▸ Task instructions: Find and copy every line in the records that includes the string "screenshot".

▸ Extracted data:
::::
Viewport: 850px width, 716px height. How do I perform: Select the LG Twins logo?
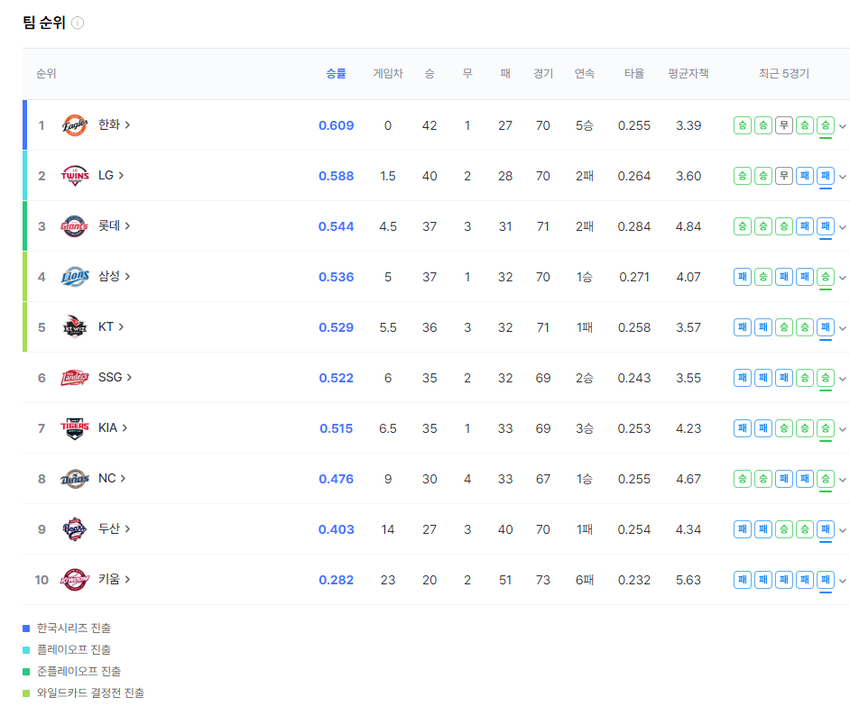[75, 176]
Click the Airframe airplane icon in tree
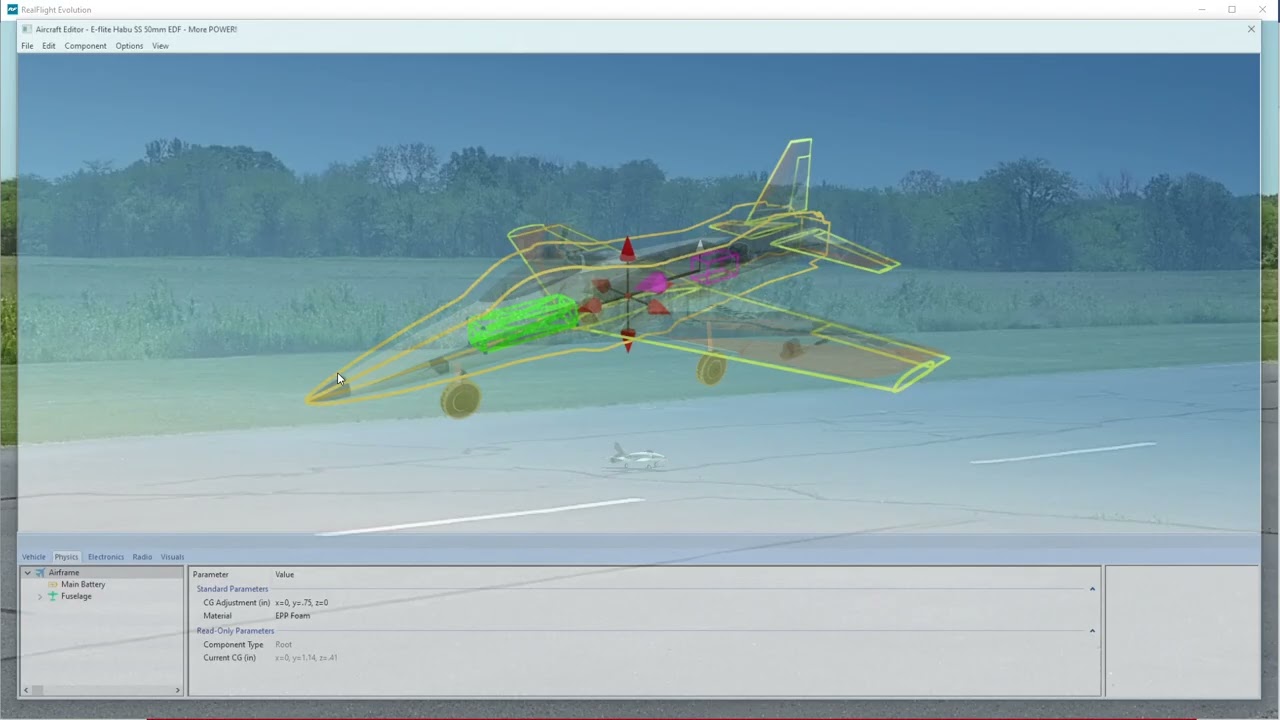 (40, 573)
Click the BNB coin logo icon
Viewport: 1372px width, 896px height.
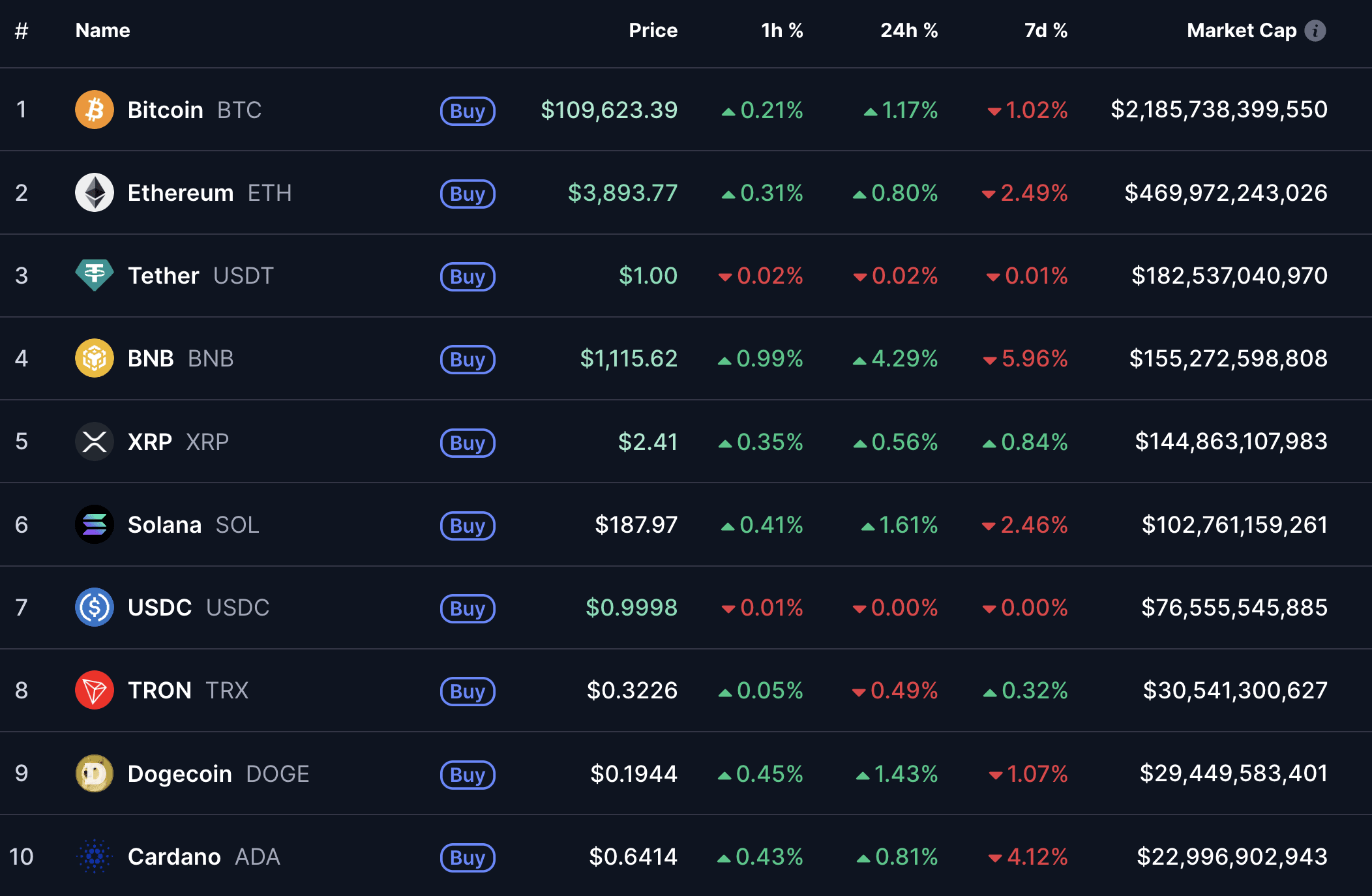(95, 358)
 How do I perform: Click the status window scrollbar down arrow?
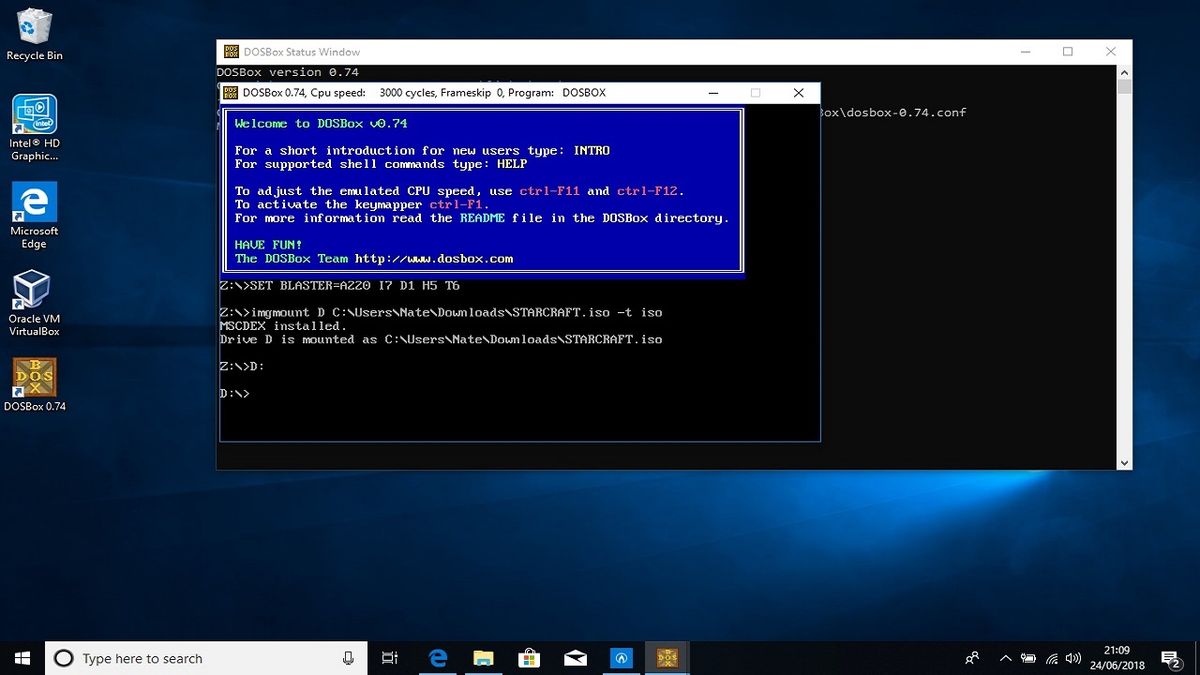[1124, 462]
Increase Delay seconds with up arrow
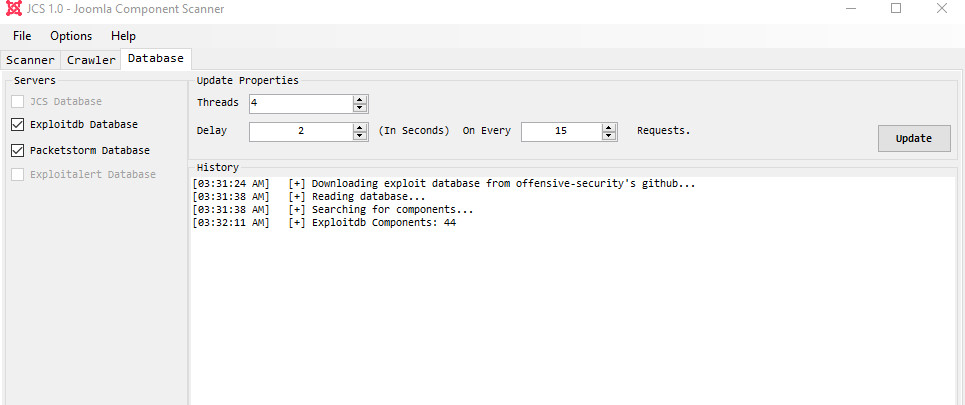Screen dimensions: 965x405 360,127
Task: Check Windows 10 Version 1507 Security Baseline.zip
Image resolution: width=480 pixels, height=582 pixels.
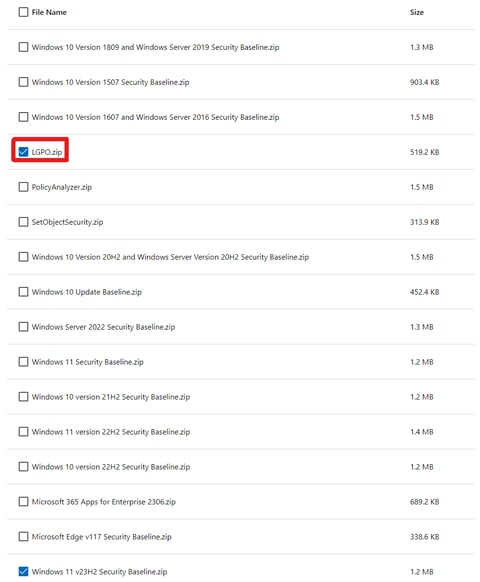Action: pyautogui.click(x=23, y=82)
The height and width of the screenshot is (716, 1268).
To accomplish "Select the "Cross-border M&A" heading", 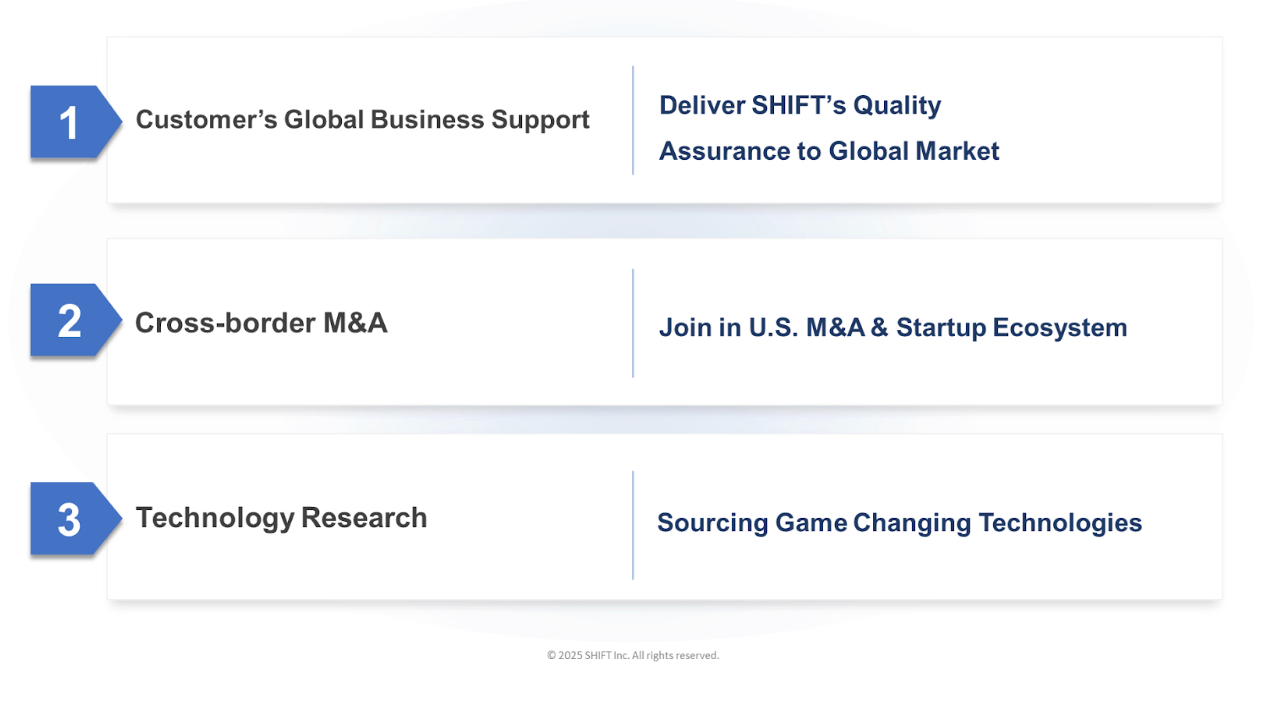I will coord(261,323).
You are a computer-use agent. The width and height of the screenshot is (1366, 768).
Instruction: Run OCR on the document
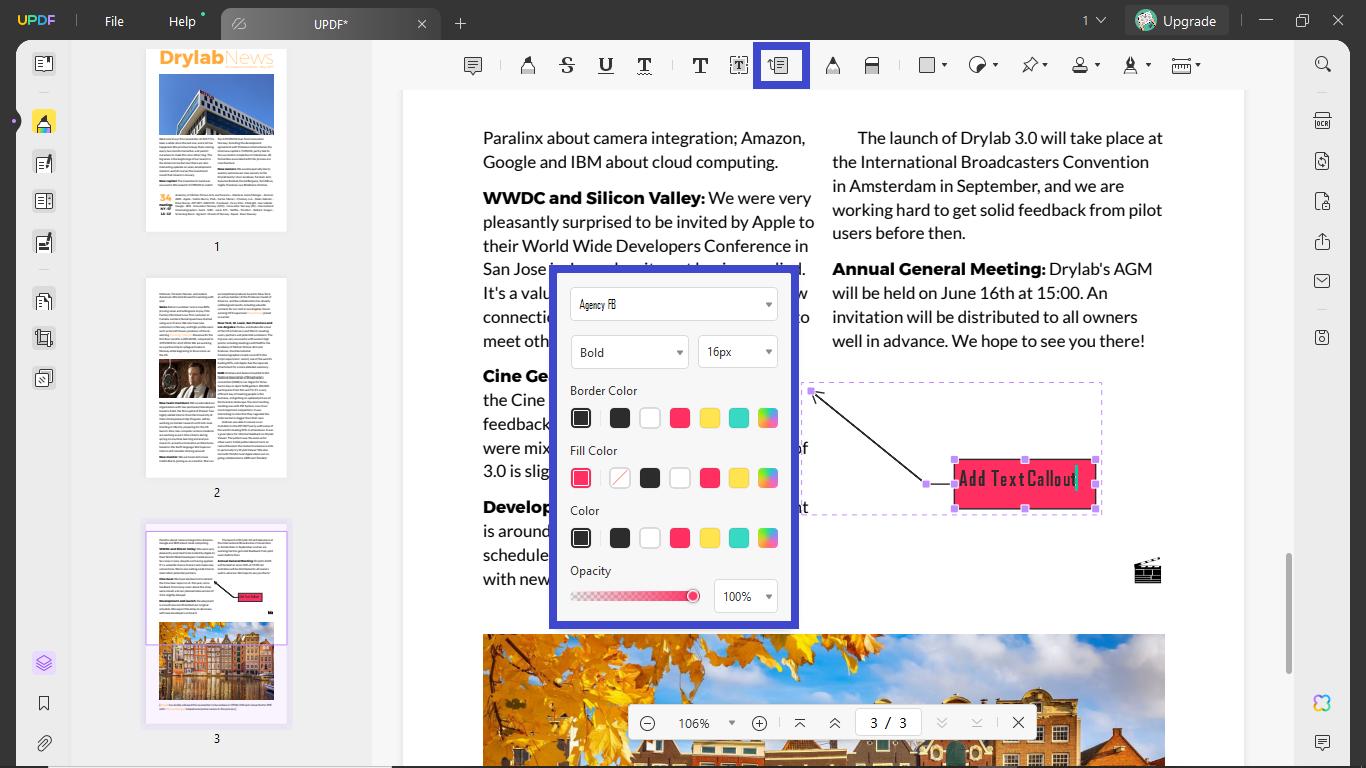(1322, 120)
::::
▸ Written response:
The height and width of the screenshot is (716, 1268).
You are a computer-use agent. The width and height of the screenshot is (1366, 768).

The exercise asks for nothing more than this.